PET/CT using 68 Ga-PSMA-11 in a 69-year-old man with biochemical recurrence following intensity-modulated radiation therapy (cT3bN0M0, Gleason score 5 + 4). PSA level increased to 3.10 ng/ml. Focal uptake was observed in the left dorsal rib, but identification was challenging due to intense physiological uptake by the spleen. CT revealed slight sclerosis at the rib lesion site. Bone scintigraphy showed high uptake along the longitudinal axis, a typical pattern for bone metastasis. a Transaxial PET/CT fusion image. b Transaxial CT. c Transaxial PET. d Posterior view of whole-body bone scintigraphy

Despite the name suggesting specificity for the prostate, PSMA is also expressed not only in prostate cancer, but also in the endothelial cells of neovascular vessels and ganglia, which can represent a pitfall in diagnostic imaging [73]. Uptake in ganglia was reportedly observed in 98% of cases using 68 Ga-PSMA-11 [74]. The anatomical location, low SUVmax (approximately 2–3) and band-shaped or teardrop configuration were indicative findings allowing differentiation from lymph-node metastases [74].

Since PSMA is expressed in the endothelial cells of neovascular vessels, uptake by various benign and malignant tumors such as renal cell carcinoma, hepatocellular carcinoma, hemangioma, and meningioma has been reported [75,76,77,78,79]. Significant abnormal uptake in locations atypical for prostate cancer metastasis should be evaluated with caution and in conjunction with the other modalities. In particular, care should be taken to differentiate between vertebral hemangioma and bone metastasis [75, 77].

Characterized by minimal excretion in the urine, 18F-PSMA-1007 has shown efficacy in detecting small lesions around the bladder and prostate region [15, 23, 24]. However, nonspecific uptake in bone has also been reported, requiring differentiation from bone metastases.

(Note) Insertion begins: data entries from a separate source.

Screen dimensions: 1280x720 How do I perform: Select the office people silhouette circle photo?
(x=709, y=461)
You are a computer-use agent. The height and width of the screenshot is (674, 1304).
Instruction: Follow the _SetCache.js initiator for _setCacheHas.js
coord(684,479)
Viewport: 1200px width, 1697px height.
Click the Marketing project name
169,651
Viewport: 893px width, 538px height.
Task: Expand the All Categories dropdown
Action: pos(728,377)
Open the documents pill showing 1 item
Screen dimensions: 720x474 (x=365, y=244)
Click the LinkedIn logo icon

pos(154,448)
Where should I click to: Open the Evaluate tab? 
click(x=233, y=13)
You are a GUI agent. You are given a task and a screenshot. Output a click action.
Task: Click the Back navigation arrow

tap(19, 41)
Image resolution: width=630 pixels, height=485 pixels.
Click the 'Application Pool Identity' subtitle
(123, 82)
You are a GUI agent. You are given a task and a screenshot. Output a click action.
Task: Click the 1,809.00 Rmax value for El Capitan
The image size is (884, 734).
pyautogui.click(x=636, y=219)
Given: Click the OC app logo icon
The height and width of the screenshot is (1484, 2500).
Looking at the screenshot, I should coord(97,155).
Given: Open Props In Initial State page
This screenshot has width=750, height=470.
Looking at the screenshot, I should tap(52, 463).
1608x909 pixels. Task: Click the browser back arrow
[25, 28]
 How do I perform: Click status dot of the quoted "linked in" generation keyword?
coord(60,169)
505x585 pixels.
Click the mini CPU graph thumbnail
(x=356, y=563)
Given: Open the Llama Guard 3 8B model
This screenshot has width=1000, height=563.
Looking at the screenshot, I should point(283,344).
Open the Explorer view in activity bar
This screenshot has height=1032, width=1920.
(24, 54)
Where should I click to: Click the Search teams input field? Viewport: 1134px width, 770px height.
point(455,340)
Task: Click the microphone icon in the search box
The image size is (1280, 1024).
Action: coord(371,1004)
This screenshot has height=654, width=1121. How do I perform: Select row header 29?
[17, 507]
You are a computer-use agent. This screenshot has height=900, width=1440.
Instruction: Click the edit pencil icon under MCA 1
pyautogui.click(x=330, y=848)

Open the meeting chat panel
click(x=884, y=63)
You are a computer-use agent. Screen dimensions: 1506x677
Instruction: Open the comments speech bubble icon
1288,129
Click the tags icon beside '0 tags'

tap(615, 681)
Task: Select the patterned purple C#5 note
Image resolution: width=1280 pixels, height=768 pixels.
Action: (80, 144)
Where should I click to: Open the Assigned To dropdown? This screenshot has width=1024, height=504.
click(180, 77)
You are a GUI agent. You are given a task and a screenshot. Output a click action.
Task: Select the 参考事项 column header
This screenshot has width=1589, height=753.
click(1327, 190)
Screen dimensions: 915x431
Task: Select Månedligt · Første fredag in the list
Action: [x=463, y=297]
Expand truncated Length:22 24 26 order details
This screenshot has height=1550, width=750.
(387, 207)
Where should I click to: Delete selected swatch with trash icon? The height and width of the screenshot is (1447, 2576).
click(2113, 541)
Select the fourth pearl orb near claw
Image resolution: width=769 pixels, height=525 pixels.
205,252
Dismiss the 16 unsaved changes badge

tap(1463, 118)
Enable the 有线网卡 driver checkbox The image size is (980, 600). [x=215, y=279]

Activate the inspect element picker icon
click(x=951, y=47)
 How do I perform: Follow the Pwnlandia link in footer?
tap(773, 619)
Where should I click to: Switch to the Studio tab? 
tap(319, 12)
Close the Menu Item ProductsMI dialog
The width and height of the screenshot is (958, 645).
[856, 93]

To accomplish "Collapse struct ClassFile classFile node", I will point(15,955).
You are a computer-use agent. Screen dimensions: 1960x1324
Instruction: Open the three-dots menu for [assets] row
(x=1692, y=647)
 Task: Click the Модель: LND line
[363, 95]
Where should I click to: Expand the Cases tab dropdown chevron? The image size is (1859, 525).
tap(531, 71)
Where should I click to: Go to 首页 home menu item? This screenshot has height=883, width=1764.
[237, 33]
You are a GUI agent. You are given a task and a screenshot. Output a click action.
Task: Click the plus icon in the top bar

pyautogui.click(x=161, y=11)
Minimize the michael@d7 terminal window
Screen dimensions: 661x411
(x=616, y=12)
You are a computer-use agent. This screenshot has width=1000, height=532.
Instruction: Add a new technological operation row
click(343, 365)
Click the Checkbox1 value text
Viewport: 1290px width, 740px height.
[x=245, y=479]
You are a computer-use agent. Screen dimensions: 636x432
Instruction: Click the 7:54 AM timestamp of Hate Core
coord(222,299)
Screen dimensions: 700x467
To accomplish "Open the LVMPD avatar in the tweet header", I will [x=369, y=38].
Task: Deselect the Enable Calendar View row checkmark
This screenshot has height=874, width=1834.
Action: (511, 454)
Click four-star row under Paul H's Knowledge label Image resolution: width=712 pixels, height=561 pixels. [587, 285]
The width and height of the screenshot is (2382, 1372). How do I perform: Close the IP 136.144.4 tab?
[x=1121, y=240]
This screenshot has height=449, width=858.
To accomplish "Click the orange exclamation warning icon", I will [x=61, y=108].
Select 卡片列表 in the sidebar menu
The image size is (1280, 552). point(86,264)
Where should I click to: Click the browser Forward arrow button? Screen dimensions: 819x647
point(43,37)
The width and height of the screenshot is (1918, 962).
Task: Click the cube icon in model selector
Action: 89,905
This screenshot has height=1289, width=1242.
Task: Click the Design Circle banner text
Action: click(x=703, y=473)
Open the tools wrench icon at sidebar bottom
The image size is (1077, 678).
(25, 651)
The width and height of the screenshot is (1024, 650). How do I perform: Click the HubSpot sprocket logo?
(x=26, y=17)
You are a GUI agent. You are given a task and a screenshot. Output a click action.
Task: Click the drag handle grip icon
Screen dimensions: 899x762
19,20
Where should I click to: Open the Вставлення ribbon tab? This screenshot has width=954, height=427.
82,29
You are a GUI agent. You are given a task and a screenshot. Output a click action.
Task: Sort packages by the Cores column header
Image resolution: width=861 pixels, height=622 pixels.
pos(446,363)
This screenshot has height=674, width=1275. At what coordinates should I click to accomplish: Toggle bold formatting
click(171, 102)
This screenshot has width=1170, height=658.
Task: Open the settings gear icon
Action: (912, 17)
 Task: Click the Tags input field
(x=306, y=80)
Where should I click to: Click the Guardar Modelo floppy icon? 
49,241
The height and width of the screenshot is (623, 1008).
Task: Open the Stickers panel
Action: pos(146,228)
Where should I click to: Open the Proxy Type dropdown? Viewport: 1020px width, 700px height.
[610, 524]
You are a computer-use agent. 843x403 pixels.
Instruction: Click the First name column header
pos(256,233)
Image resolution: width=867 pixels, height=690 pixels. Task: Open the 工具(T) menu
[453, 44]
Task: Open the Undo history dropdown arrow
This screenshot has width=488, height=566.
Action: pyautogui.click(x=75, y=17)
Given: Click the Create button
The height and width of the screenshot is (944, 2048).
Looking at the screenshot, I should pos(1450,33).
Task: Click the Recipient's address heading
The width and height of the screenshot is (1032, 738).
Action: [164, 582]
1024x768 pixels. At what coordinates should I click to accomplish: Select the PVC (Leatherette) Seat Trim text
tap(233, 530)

The ribs are the most frequent site of bone uptake for this tracer (57.5%), followed by the pelvic bones (24.8%) and spine (9.7%) [80].

Conclusion

PSMA-PET/CT scans have recently been introduced in Japan and are expected to be widely adopted. This modality offers high detection capacity for prostate cancer lesions and is anticipated to significantly impact the treatment of prostate cancer with application in various scenarios of prostate cancer treatment.